Explain the following with the help of a suitable diagram or an example:- Parameter passing using stack in 8086 assembly language 5m Dec2005
Most HLLs use the stack to pass parameters because this method is fairly efficient. To pass parameters on the stack, push them immediately before calling the subroutine. The subroutine then reads this data from the stack memory and operates on it appropriately.
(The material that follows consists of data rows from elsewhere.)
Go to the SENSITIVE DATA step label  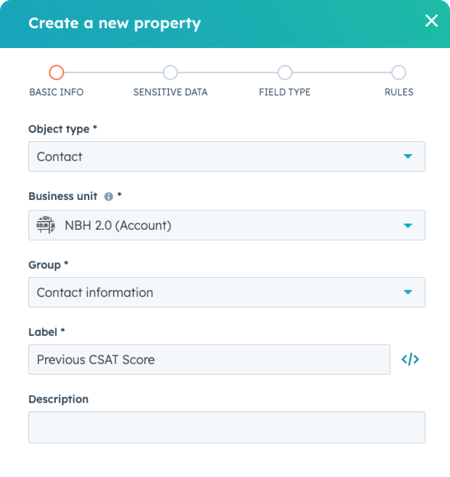coord(170,92)
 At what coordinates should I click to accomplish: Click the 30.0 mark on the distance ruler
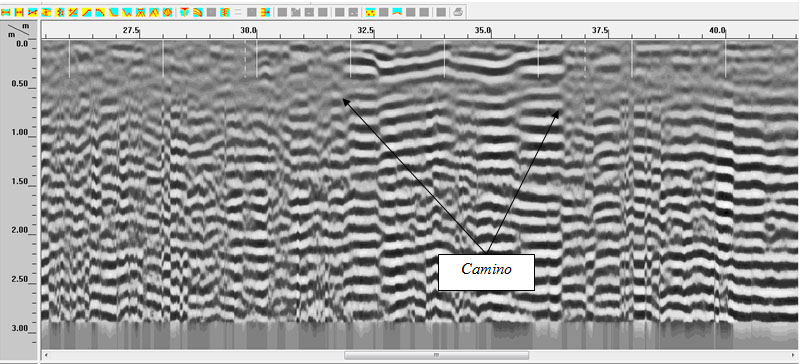pos(248,30)
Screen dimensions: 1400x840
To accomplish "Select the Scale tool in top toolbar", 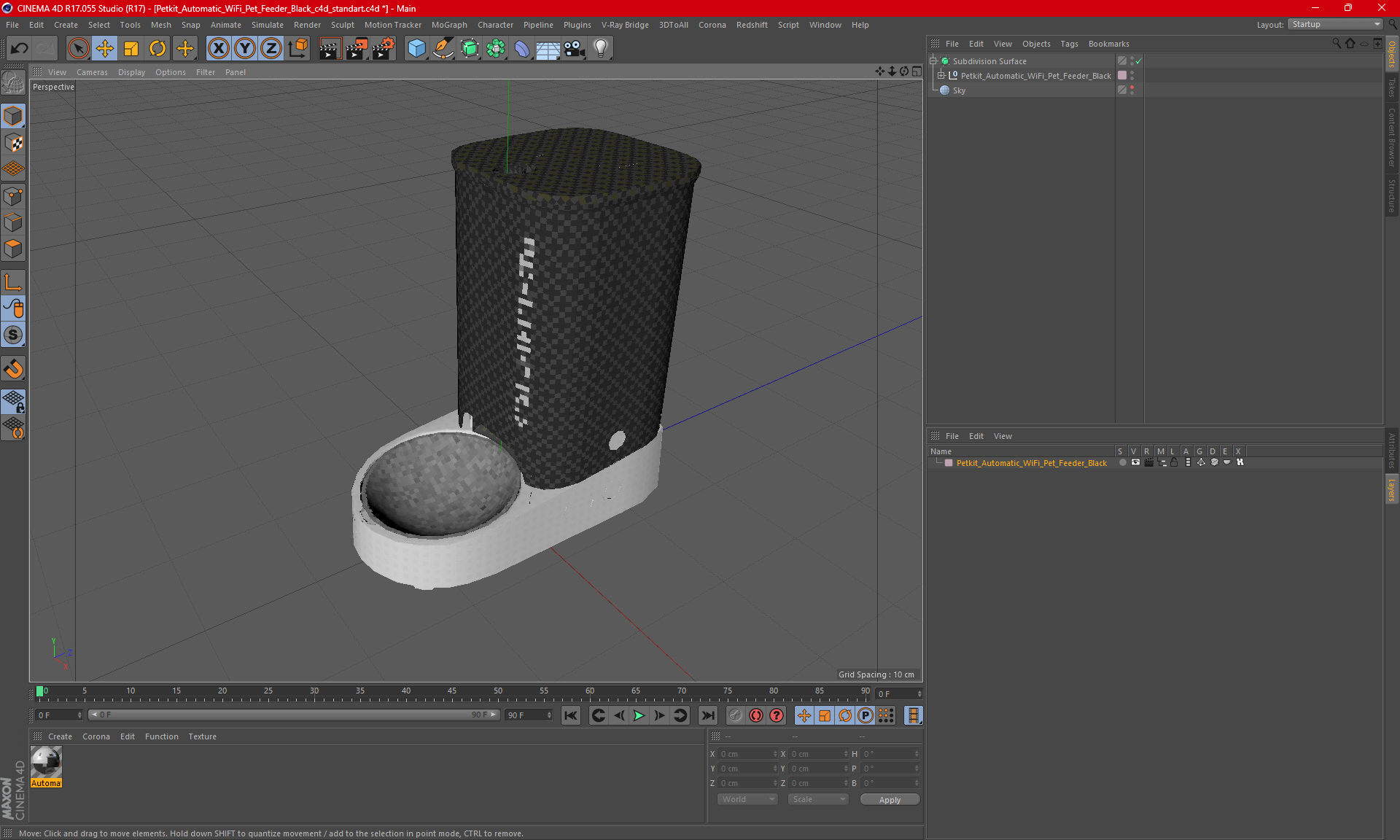I will tap(131, 49).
You could gain access to the parameters passed on the stack by removing the data from the stack (Assuming a near procedure call):
CallProc proc near pop RtnAdrs pop kParm pop jParm pop iParm push RtnAdrs . . . ret CallProc endp
There is, however, a better way. The 80×86’s architecture allows you to use the bp (base pointer) register to access parameters passed on the stack. This is one of the reasons the disp[bp], [bp][di], [bp][si], disp[bp][si], and disp[bp][di] addressing modes use the stack segment rather than the data segment. The following code segment gives the standard procedure entry and exit
StdProc proc near push bp mov bp, sp . . . pop bp ret ParmSize StdProc endp
ParmSize is the number of bytes of parameters pushed onto the stack before calling the procedure. In the CallProc procedure there were six bytes of parameters pushed onto the stack so ParmSize would be six. Take a look at the stack immediately after the execution of mov bp, sp in StdProc.
The best technique for parameter passing is through stack. It is also a standard technique for passing parameters when the assembly language is interfaced with any high level language. Parameters are pushed on the stack and are referenced using BP register in the called procedure. One important issue for parameter passing through stack is to keep track of the stack overflow and underflow to keep a check on errors. Let us see example, by using stack for parameter passing.
Solved program can be found on this link
The instruction MOV BP, SP transfers the contents of the SP to the BP register. Now BP is used to access any location in the stack, by adding appropriate offset to it. For example, MOV AX, [BP + 12] instruction transfers the word beginning at the 12th byte from the top of the stack to AX register. It does not change the contents of the BP register or the top of the stack. It copies the pushed value of AH and AL at offset 008Eh into the AX register. This instruction is not equivalent to POP instruction.
Stacks are useful for writing procedures for multi-user system programs or recursive procedures. It is a good practice to make a stack diagram as above while using procedure call through stacks. This helps in reducing errors in programming.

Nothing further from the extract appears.